La presidenta brasileña, Dilma Rousseff, afirmó ayer que el juicio en el Congreso con que la oposición intenta despojarla de su mandato generará aún mayor inestabilidad política en Brasil e impedirá la recuperación económica por tratarse de una ruptura constitucional.

“Necesitamos entender que ese proceso no va a traer estabilidad política al país porque rompe la base de la democracia. Se trata de un golpe”, afirmó la jefa de Estado en una rueda de prensa con corresponsales extranjeros.

Rousseff dijo que el juicio político con fines destituyentes aprobado por la Cámara de Diputados el domingo y cuya apertura está ahora en manos del Senado agravará aun más la recesión económica enfrentada por el país.

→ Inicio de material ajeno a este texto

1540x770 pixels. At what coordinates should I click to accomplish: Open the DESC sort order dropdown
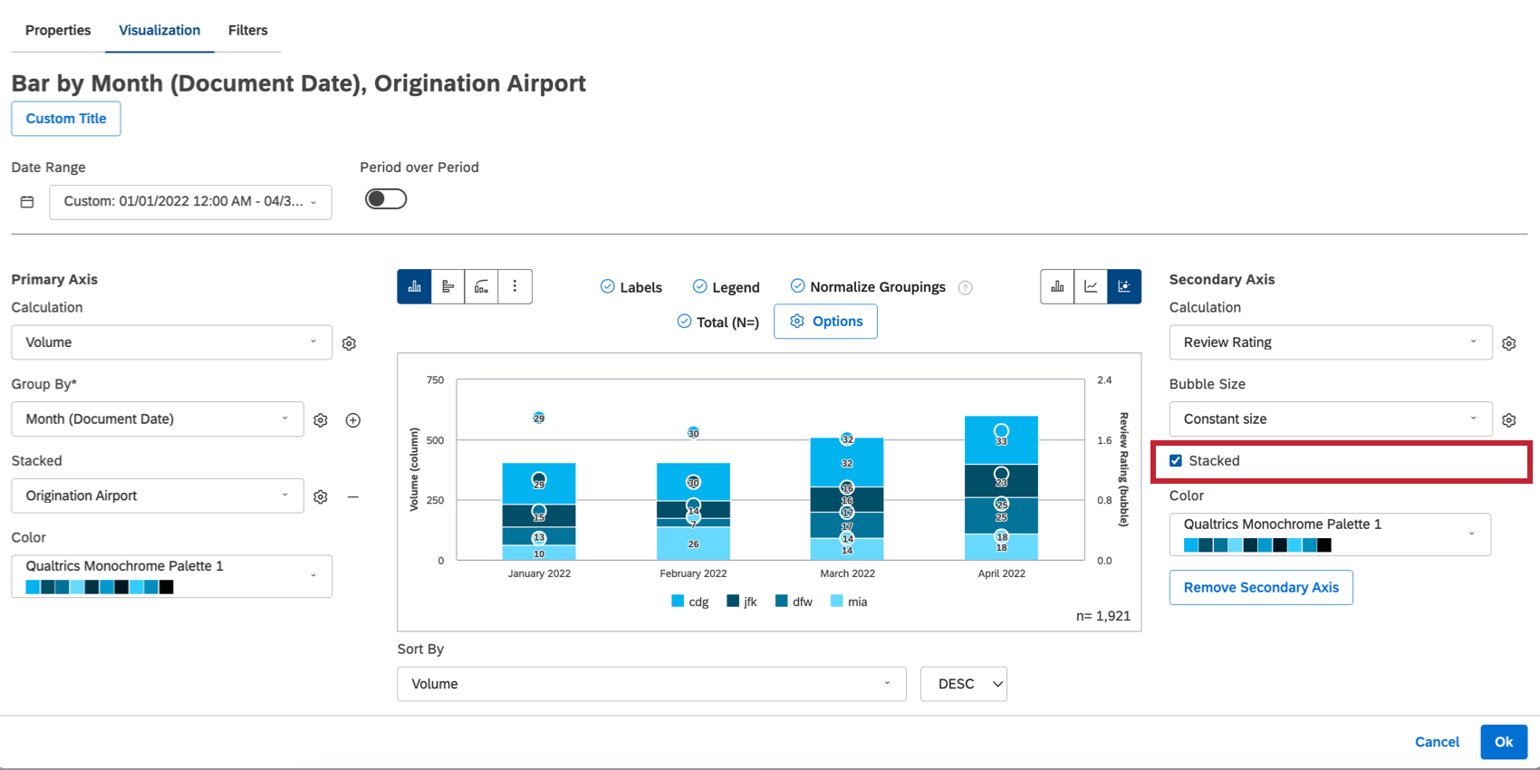(963, 684)
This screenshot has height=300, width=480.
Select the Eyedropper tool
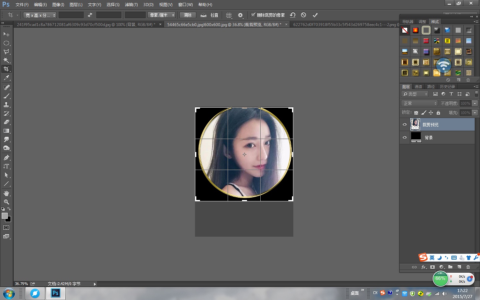(6, 78)
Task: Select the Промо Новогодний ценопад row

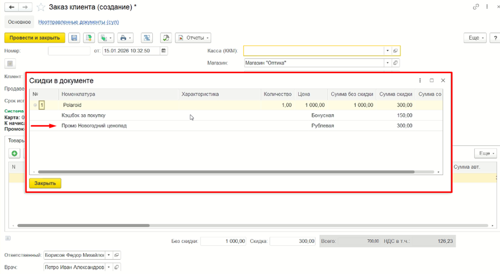Action: [236, 126]
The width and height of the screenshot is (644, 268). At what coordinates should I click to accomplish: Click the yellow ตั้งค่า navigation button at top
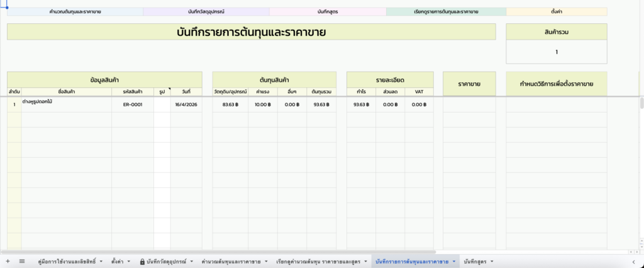pos(557,11)
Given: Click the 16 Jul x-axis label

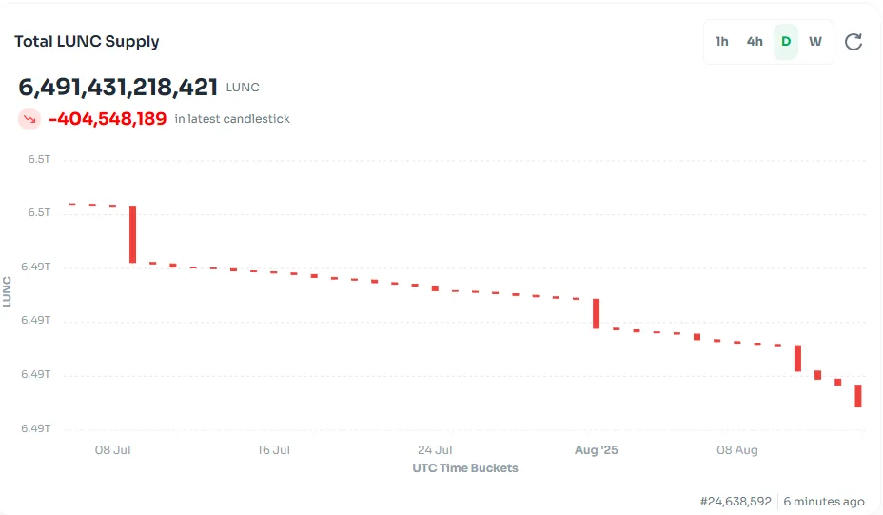Looking at the screenshot, I should pyautogui.click(x=274, y=450).
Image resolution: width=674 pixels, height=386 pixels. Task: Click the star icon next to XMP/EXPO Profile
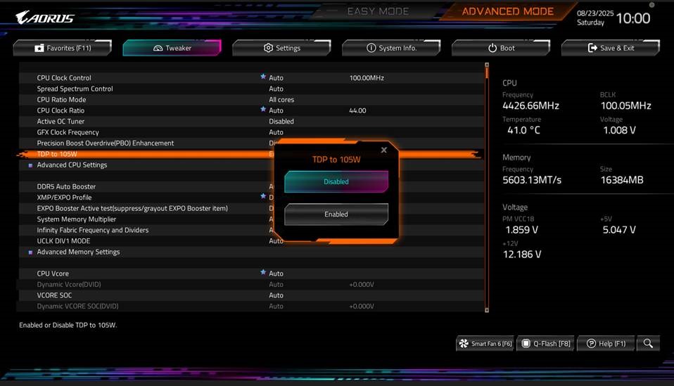pyautogui.click(x=263, y=196)
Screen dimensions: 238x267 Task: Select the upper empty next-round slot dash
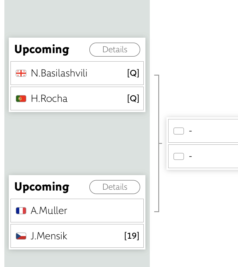click(x=190, y=131)
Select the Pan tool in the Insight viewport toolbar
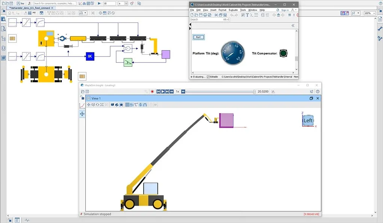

“Sin democracia Brasil no se transforma y no recuperamos la capacidad de impulsar el crecimiento económico. Para crecer y combatir la pobreza se necesita de estabilidad política”, aseguró.

Según la mandataria, la crisis económica ya ha sido agravada por un período de 15 meses de una inestabilidad política generada por la oposición con sus diferentes intentos de sacarla del poder.

Agregó que la economía sólo se recuperará en caso de que el Congreso rechace la apertura del juicio político y los partidos acepten la “repactuación democrática” propuesta por el Gobierno para restablecer la normalidad en las instituciones.

Rousseff reiteró que se siente víctima de una gran injusticia debido a que el juicio político en su contra no tiene base legal.

“No hay la menor base legal para ese proceso. No tengo ningún problema en lo que se refiere a irregularidades. Soy una persona contra la que no hay ningún proceso de corrupción o pruebas de cualquier tipo de irregularidad con dolo y mala fe”, dijo.